OGDEN -- The ACLU of Utah has formally joined the fray over the proposed Ogden Trece gang injunction, filing motions Thursday in 2nd District Court condemning it.
In responding to the opposition to his gang injunction, Weber County Attorney Dee Smith said it was justified against Trece.
"We will be filing a motion against (the ACLU bid to enter the case)," Smith said. "We feel it is not a proper motion."
The Salt Lake City-based ACLU chapter sent a letter to 2nd District Judge Ernie Jones shortly after the massive injunction was filed Aug. 20. Chapter members were joined in their concerns over its constitutionality by the Utah Association of Criminal Defense Attorneys, which sent a similar letter shortly thereafter.
The injunction, a first for Utah, would set a wide array of restrictions on Ogden's oldest street gang, including a ban on associating publicly and being "in the presence" of guns, drugs and alcohol, plus it would impose a curfew.
But the ACLU filed formal papers Thursday seeking permission to argue against the injunction under "amicus curiae" or friend of the court doctrines. The ACLU was joined in the 43-page motion by "cooperating attorneys" from the Salt Lake City law firm of Parr, Brown, Gee & Loveless.
They call the injunction heavy-handed and constitutionally deficient, and call gang injunctions in general ineffective and prone to racial profiling.
The motion particularly challenges the injunction for allowing police to define gang membership "with no judicial oversight," according to an ACLU news release.
"Any resident of Ogden could be labeled a gang member," writes Darcy Goddard, ACLU legal director.
Smith said he had not been served with the amicus motion but bristled at the criticism of how gang members are identified.
"If they would bother to actually read the documents that have been filed with the court, they would see that federal regulations guide the process of admitting someone to the gang database," Smith said.
Under federal law, the database maintained by the Ogden Metro Gang Unit, co-authors of the injunction, is regularly reviewed and if a documented gang member has no contact with police for five years, their name must be removed, he said.
"They can't be added to the database because they're wearing a jersey with the number 13 (for Trece) on it," Smith said. "This isn't something we've just come up with recently ... They take pride in their criminal acts."
The gang injunction will be aired at a hearing Tuesday before Judge Jones. Enforcement could begin soon after the hearing.
At an Aug. 31 hearing on the injunction, Jones said the court would accept but not consider amicus briefs, relying on the interpretation of the county attorney's office that amicus briefs are allowed only at the appellate level. That point will likely be argued at Tuesday's hearing.
Goddard's news release said that once the gang label is placed on an Ogdenite, "he or she can be stripped of all sorts of fundamental liberties, ranging from the freedoms of association and speech to the right to possess a lawful firearm or even a felt tip marker."

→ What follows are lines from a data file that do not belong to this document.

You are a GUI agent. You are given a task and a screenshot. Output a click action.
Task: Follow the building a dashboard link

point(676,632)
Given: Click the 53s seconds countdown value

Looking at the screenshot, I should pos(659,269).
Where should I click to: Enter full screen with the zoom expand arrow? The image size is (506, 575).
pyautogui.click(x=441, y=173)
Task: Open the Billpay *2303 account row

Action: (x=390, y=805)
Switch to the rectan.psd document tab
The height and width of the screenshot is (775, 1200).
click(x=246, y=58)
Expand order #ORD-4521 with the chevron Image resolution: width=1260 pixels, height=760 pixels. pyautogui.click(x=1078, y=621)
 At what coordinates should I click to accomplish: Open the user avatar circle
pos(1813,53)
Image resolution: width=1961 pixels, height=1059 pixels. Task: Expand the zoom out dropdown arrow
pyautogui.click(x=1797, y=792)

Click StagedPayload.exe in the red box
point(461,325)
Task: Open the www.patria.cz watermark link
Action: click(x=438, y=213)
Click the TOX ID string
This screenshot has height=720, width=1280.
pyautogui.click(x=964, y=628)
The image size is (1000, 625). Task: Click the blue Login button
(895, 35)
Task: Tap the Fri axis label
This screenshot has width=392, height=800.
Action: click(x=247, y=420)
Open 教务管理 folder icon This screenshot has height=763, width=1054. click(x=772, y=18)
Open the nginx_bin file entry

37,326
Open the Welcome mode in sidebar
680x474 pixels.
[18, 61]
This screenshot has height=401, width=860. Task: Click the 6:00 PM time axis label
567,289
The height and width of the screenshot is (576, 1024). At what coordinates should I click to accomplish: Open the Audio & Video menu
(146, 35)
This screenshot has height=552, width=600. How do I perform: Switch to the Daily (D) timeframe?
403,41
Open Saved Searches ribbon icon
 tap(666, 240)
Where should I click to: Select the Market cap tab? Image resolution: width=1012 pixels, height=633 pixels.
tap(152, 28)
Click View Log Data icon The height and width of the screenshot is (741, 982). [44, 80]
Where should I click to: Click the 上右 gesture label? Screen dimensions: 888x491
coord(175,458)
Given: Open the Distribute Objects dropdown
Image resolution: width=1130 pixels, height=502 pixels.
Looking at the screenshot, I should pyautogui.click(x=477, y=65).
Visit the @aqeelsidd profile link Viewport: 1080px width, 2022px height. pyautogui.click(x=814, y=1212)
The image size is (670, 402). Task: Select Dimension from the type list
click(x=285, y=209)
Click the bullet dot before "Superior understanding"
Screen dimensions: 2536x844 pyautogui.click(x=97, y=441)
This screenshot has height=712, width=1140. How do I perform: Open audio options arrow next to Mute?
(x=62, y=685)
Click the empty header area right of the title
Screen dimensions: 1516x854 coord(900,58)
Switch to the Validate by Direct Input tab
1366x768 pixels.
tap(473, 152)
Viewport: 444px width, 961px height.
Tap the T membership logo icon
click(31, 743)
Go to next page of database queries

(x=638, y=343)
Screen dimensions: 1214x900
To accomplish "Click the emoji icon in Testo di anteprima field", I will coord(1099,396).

She was referring to the graffiti provisions in the injunction. The ACLU motion itself reads, "The prevention of unlawful graffiti and defacement of public property is unquestionably a legitimate government interest. But the County's proposed injunction goes beyond merely prohibiting graffiti, in that it would criminalize the mere possession of 'any spray paint container, felt tip marker, or other graffiti tools.'
"This provision is not even limited to possession of these objects in public, and so would prevent individuals from picking up a felt tip marker to draw in school or in their homes.
"The provision also contains no intent requirement that would limit the prohibition to possession only with the intent to commit vandalism."